Extended CPAP or low-flow nasal cannula for intermittent hypoxaemia in preterm infants: a 24-hour randomised clinical trial.

Abstract

Objective: Optimal timing of continuous positive airway pressure (CPAP) cessation in preterm infants remains undetermined. We hypothesised that CPAP extension compared with weaning to low-flow nasal cannula (NC) reduces intermittent hypoxaemia (IH) and respiratory instability in preterm infants meeting criteria to discontinue CPAP.

Design: Single-centre randomised clinical trial.

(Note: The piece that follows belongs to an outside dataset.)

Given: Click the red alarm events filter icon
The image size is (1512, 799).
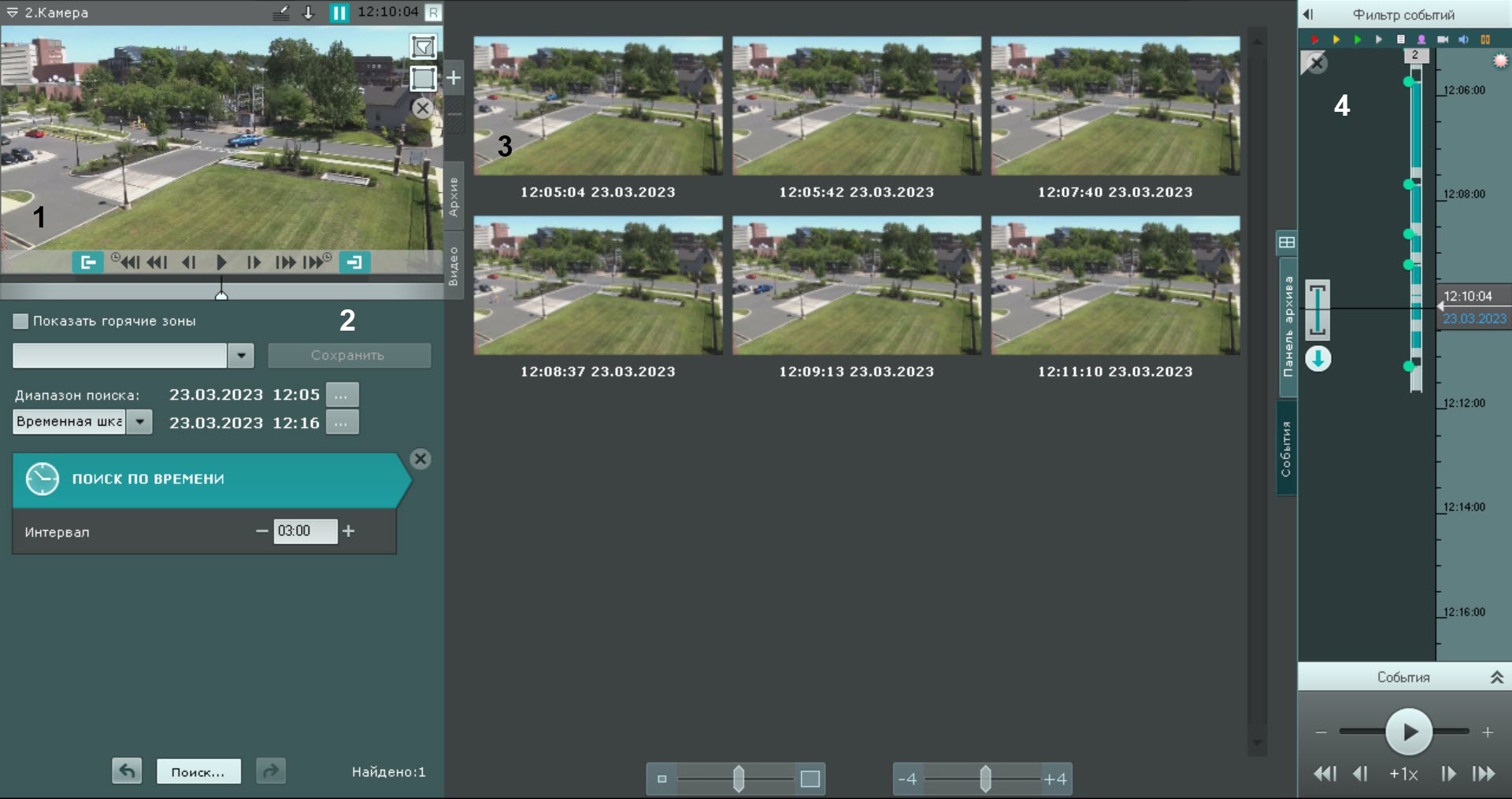Looking at the screenshot, I should coord(1314,39).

Setting: Level 4 neonatal intensive care unit.

Patients: 36 infants <34 weeks' gestation receiving CPAP≤5 cmH₂O and fraction of inspired oxygen (FiO₂) ≤0.30 and meeting respiratory stability criteria.

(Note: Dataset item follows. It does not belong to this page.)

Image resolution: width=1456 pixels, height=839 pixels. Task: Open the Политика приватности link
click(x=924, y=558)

Interventions: Extended CPAP was compared with weaning to low-flow NC (0.5 L/kg/min with a limit of 1.0 L/min) for 24 hours.

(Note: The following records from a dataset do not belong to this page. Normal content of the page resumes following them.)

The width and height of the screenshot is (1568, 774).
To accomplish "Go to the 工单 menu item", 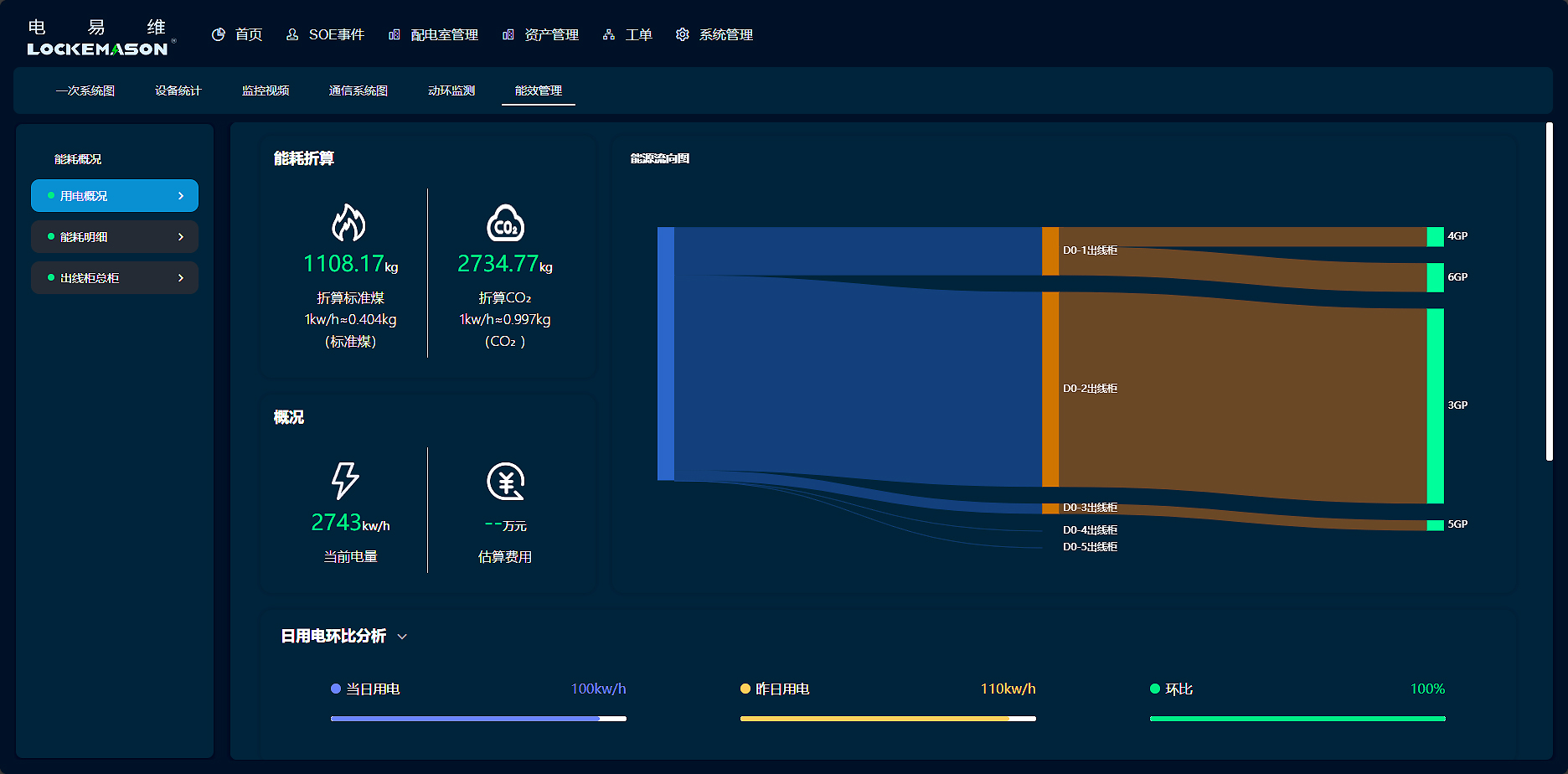I will tap(638, 34).
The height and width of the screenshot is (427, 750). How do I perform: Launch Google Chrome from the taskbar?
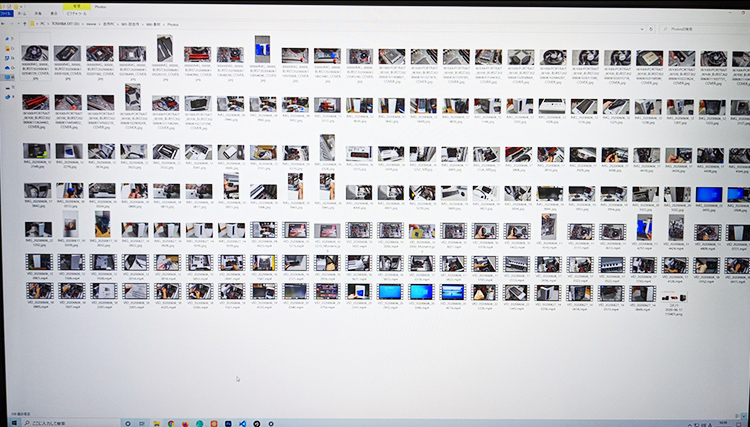[172, 423]
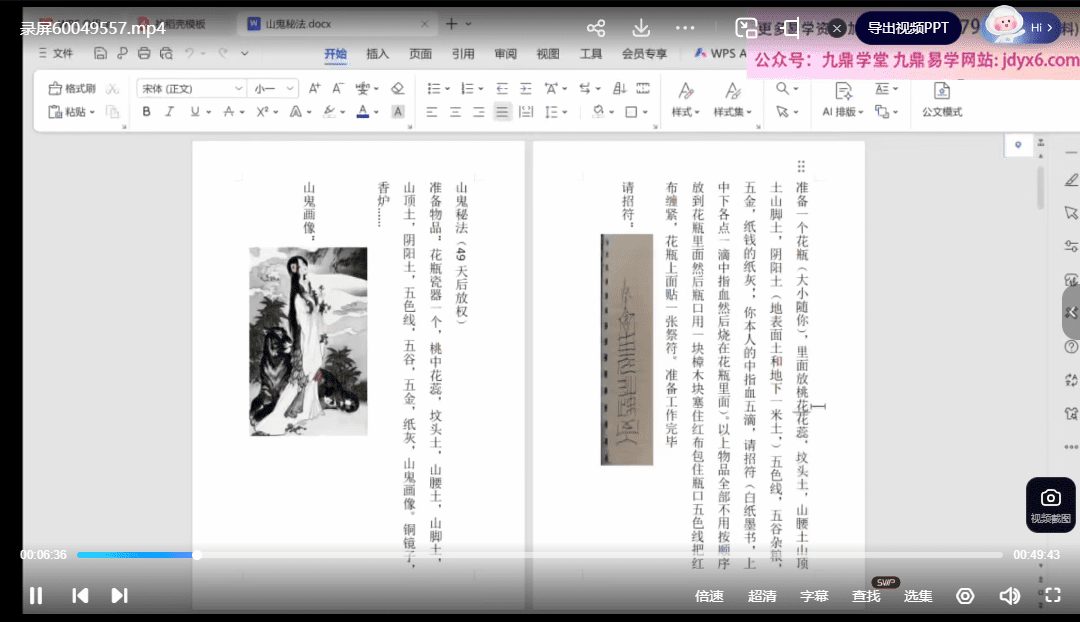Screen dimensions: 1080x622
Task: Click the 导出视频PPT button
Action: pos(907,28)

Outcomes: The primary outcome was IH (number of episodes with SpO₂<85% lasting ≥10 s). Secondary outcomes included: coefficient of variability of SpO₂, proportion of time in various SpO₂ ranges, episodes (≥10 s) with SpO₂<80%, median cerebral and renal oxygenation, median effective FiO₂, median transcutaneous carbon dioxide and bradycardia (<100/min for≥10 s).

Results: The median (IQR) episodes of IH per 24-hour period was 20 (6-48) in the CPAP group and 76 (18-101) in the NC group (p=0.03). Infants continued on CPAP had less bradycardia, time with SpO₂ <91% and <85%, and lower FiO₂ (all p<0.05). There were no statistically significant differences in IH<80%, median transcutaneous carbon dioxide or median cerebral or renal oxygenation.

Conclusion: In preterm infants meeting respiratory stability criteria for CPAP cessation, extended CPAP decreased IH, bradycardia and other hypoxaemia measures compared with weaning to low-flow NC during the 24-hour intervention.

Trial registration number: NCT04792099.